#### EXTRACTED INFORMATION
.....

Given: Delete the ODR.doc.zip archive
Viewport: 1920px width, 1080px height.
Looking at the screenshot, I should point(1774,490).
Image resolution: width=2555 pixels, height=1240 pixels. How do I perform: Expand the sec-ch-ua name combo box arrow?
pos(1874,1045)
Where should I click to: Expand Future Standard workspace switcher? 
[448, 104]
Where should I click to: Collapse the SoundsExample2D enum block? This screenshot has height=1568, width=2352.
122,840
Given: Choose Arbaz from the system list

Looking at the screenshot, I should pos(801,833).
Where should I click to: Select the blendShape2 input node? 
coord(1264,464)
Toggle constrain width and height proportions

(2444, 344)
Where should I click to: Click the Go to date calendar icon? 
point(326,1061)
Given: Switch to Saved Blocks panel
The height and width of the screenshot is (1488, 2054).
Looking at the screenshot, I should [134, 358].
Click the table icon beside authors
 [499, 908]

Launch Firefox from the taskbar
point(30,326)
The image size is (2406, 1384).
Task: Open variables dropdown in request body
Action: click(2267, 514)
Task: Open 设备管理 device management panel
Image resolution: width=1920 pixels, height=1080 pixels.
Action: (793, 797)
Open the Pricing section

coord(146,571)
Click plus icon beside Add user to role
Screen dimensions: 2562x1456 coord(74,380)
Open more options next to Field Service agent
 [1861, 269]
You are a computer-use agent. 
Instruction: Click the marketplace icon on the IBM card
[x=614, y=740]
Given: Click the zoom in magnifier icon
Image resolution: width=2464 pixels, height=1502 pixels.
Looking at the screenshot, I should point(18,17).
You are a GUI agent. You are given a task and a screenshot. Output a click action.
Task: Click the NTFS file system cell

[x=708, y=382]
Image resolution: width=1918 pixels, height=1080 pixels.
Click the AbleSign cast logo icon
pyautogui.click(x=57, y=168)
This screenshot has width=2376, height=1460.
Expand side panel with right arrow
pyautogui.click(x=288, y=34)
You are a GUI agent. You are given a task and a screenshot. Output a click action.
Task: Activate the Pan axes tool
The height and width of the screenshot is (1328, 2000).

.....

#### TASK REQUIREMENTS
Starting with the line with "Image resolution: width=2555" above and going on through the line with "Task: Open 设备管理 device management panel", transcribe every line exactly, both ends included, and add nothing.

#### COMPLETED TASK
Image resolution: width=2555 pixels, height=1240 pixels. How do I perform: Expand the sec-ch-ua name combo box arrow?
pos(1874,1045)
Where should I click to: Expand Future Standard workspace switcher? 
[448, 104]
Where should I click to: Collapse the SoundsExample2D enum block? This screenshot has height=1568, width=2352.
122,840
Given: Choose Arbaz from the system list

Looking at the screenshot, I should pos(801,833).
Where should I click to: Select the blendShape2 input node? 
coord(1264,464)
Toggle constrain width and height proportions

(2444, 344)
Where should I click to: Click the Go to date calendar icon? 
point(326,1061)
Given: Switch to Saved Blocks panel
The height and width of the screenshot is (1488, 2054).
Looking at the screenshot, I should [134, 358].
Click the table icon beside authors
 [499, 908]

Launch Firefox from the taskbar
point(30,326)
The image size is (2406, 1384).
Task: Open variables dropdown in request body
Action: click(2267, 514)
Task: Open 设备管理 device management panel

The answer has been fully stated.